After four years during which our costs have risen, we needed to increase rents to allow us to maintain the quality of our housing and keep investing in new projects.
But, at the same time, we knew our tenants’ day-to-day living costs had also increased. Our tenants across East Anglia were facing significant increases in their food and utility bills.
With a core objective of providing value for money and ‘Fairness’ being a core value, our top priority is to do the best we can for tenants in terms of affordability.
We began discussing this with our tenants during the budget rounds, and it went through our Tenants’ Forum, Operations Committee, and onto Strategic Board. Our tenant voice was clear: Find a way to balance continued investment with rent affordability.
Taking effect from 6th April, Havebury has therefore committed to limiting its 2020 rent rise to 2.2%, which is 0.5% below the 2.7% cap set by the government.
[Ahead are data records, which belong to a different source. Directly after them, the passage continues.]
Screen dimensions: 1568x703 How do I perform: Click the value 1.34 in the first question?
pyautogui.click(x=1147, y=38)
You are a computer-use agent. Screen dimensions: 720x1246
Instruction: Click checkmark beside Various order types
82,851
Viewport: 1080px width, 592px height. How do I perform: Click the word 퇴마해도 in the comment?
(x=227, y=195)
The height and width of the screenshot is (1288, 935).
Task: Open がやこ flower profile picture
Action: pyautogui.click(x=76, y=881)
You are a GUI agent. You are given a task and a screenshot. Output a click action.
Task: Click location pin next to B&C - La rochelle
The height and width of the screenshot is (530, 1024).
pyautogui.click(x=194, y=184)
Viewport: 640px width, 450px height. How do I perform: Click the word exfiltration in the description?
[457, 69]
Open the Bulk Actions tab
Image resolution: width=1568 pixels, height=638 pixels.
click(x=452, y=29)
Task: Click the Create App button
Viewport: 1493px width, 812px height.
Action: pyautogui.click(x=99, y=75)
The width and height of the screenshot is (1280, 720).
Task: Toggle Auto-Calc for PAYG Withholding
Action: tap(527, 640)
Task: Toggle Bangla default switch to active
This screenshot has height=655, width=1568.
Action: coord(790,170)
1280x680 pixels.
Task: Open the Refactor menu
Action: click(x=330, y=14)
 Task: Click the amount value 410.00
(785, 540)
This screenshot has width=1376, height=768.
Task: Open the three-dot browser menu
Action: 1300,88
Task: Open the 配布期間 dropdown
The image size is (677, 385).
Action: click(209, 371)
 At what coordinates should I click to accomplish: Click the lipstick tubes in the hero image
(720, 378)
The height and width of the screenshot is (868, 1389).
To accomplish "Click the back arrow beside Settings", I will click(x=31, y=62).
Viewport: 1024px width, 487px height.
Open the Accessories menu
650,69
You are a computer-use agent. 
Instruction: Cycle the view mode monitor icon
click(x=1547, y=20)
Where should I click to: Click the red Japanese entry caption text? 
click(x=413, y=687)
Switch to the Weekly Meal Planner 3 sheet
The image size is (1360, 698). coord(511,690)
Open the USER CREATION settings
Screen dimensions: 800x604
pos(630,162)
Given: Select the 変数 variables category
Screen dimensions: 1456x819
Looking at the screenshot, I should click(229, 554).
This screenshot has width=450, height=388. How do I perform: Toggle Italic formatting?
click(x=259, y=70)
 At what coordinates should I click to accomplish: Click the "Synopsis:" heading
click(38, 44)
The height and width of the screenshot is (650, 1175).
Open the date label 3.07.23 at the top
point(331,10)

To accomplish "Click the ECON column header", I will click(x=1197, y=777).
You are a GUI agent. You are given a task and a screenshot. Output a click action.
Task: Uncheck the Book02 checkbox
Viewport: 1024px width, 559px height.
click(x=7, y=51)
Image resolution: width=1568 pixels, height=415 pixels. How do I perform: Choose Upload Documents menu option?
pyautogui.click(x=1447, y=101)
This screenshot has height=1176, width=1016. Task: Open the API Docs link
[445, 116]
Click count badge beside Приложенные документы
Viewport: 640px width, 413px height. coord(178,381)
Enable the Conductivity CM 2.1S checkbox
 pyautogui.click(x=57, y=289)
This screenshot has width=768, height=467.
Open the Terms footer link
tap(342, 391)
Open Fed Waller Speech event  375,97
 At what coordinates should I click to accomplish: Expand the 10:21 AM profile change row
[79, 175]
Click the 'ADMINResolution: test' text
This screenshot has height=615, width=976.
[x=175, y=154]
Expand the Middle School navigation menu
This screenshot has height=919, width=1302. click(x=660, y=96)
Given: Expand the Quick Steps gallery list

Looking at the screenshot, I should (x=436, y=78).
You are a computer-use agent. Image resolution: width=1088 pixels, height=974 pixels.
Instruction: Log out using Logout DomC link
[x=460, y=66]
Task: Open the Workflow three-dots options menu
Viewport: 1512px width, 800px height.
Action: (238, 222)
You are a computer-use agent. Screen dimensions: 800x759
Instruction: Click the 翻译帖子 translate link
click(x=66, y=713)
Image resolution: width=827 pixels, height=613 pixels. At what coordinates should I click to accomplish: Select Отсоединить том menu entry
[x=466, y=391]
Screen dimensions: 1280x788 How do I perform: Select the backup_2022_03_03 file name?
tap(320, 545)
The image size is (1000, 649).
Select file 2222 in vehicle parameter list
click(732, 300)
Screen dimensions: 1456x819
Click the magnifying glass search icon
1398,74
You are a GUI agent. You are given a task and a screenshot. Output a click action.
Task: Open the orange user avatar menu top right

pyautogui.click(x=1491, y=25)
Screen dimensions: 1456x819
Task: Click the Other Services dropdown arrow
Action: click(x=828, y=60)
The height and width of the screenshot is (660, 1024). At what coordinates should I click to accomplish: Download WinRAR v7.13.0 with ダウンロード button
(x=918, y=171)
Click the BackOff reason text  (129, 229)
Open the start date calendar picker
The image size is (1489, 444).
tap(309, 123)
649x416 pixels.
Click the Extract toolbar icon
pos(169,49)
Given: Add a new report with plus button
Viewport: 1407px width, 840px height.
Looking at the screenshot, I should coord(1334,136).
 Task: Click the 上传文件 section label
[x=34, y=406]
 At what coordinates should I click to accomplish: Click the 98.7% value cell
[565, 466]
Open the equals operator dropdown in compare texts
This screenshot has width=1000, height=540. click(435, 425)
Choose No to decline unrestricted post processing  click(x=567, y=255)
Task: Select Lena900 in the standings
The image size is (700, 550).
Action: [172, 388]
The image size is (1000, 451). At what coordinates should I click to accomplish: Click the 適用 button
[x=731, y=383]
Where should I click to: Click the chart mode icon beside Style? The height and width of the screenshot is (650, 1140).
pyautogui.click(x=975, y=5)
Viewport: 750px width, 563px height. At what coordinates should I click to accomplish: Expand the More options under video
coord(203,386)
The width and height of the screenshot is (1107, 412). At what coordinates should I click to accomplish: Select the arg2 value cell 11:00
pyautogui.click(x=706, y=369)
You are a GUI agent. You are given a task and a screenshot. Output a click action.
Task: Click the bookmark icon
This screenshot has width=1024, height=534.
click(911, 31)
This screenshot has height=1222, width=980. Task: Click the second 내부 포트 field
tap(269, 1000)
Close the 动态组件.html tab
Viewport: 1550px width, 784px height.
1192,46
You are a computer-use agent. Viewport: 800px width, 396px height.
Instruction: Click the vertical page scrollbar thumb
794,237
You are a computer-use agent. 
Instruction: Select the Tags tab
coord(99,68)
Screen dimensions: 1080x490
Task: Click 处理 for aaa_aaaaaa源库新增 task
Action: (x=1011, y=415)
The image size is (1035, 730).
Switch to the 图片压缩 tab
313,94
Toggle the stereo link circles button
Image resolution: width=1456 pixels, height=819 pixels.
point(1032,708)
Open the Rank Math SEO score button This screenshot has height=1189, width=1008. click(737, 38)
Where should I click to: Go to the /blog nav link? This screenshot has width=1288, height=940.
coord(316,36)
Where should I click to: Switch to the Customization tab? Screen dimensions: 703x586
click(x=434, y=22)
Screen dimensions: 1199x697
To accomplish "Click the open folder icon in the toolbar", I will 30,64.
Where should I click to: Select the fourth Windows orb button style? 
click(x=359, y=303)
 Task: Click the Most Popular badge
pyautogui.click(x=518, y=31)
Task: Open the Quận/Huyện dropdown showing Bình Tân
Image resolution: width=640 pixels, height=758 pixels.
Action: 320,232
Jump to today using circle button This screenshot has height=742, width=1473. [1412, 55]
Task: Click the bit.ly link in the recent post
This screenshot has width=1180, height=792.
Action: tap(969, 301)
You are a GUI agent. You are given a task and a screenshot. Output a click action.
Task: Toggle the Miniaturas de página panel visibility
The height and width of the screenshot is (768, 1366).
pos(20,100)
We appreciate that our rents are still increasing. However, this smaller rise will allow Havebury to continue to invest in new and existing homes as well as providing good, quality services and safe accommodation for all tenants, while ensuring our own staff are fairly remunerated.
How did we do this?
During the four years of rent reduction, through driving a strong culture of value for money, Havebury maintained its position as a top-quartile developer of new homes. By 2022, at the end of our current five-year plan, we will have grown by 20%.
We’ve also been able to significantly invest in our existing homes, with satisfaction in existing homes rising by just under 10% in the last five years.
By embracing technology, we have been able to move almost a quarter of our transactions through to our new app, myHavebury. We worked with tenants to design and build the app, which we developed in house, enabling tenants to identify and book a repair from end to end with no human interaction until the point at which the technician arrives at their door.
All this has helped us streamline the business, and we were thrilled last year to retain our G1V1 rating from the regulator following our IDA (in-depth assessment).
Inevitably, this is a matter of choice for all landlords and their tenants; many may have to consider raising rents by the full 2.7% to make up for the four years of reductions and invest in their services.
However, the ability of tenants to meet the new demands without compromising their quality of life was always at the forefront of our minds.